Par ailleurs, cette mesure risque d’aggraver la balance des paiements algérienne. En effet, la baisse des recettes en devises étrangères, liée à la diminution des exportations, pourrait entraîner un affaiblissement du dinar, tout en creusant davantage le déficit courant. Cette fragilisation économique limiterait également la capacité d’importer des biens essentiels, notamment dans des secteurs stratégiques comme l’agroalimentaire ou les équipements industriels, indispensables au fonctionnement du pays.

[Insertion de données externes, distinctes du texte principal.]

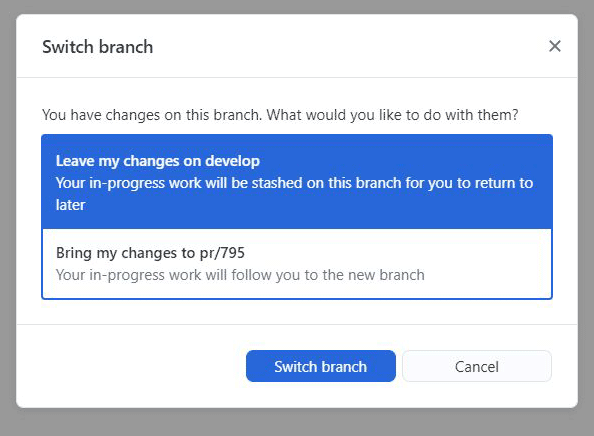This screenshot has width=594, height=436.
Task: Select Leave my changes on develop
Action: pyautogui.click(x=297, y=182)
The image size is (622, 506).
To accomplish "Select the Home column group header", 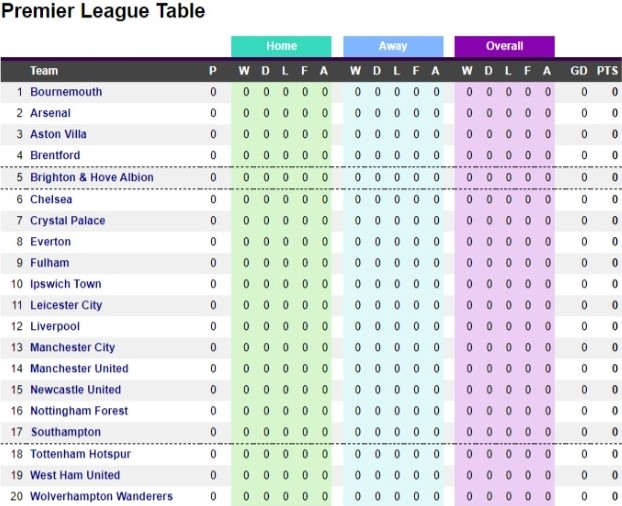I will click(x=281, y=46).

Au-delà des impacts purement économiques, cette taxation élevée porte également atteinte à l’image internationale de l’Algérie. Elle reflète une incapacité à négocier efficacement ses relations commerciales bilatérales, ce qui risque de ternir sa crédibilité et sa réputation auprès de ses partenaires étrangers. Cette perte de confiance peut avoir des répercussions durables sur les investissements et les coopérations futures.
Face à cette situation, le silence actuel des autorités algériennes est inquiétant. Aucune déclaration claire ni stratégie de réponse n’a encore été formulée, ce qui pourrait accentuer la vulnérabilité du pays sur la scène économique mondiale. Or, pour inverser cette tendance, il est urgent que l’Algérie mette en place une diplomatie commerciale cohérente et proactive, notamment en renouant le dialogue avec les États-Unis afin de négocier des solutions équilibrées.
Dans ce contexte, un sursaut est impératif, une intégration plus active au sein des structures commerciales régionales, comme la Zone de libre-échange continentale africaine (ZLECAf), offrirait de nouvelles opportunités pour dynamiser les échanges et réduire la dépendance aux marchés traditionnels.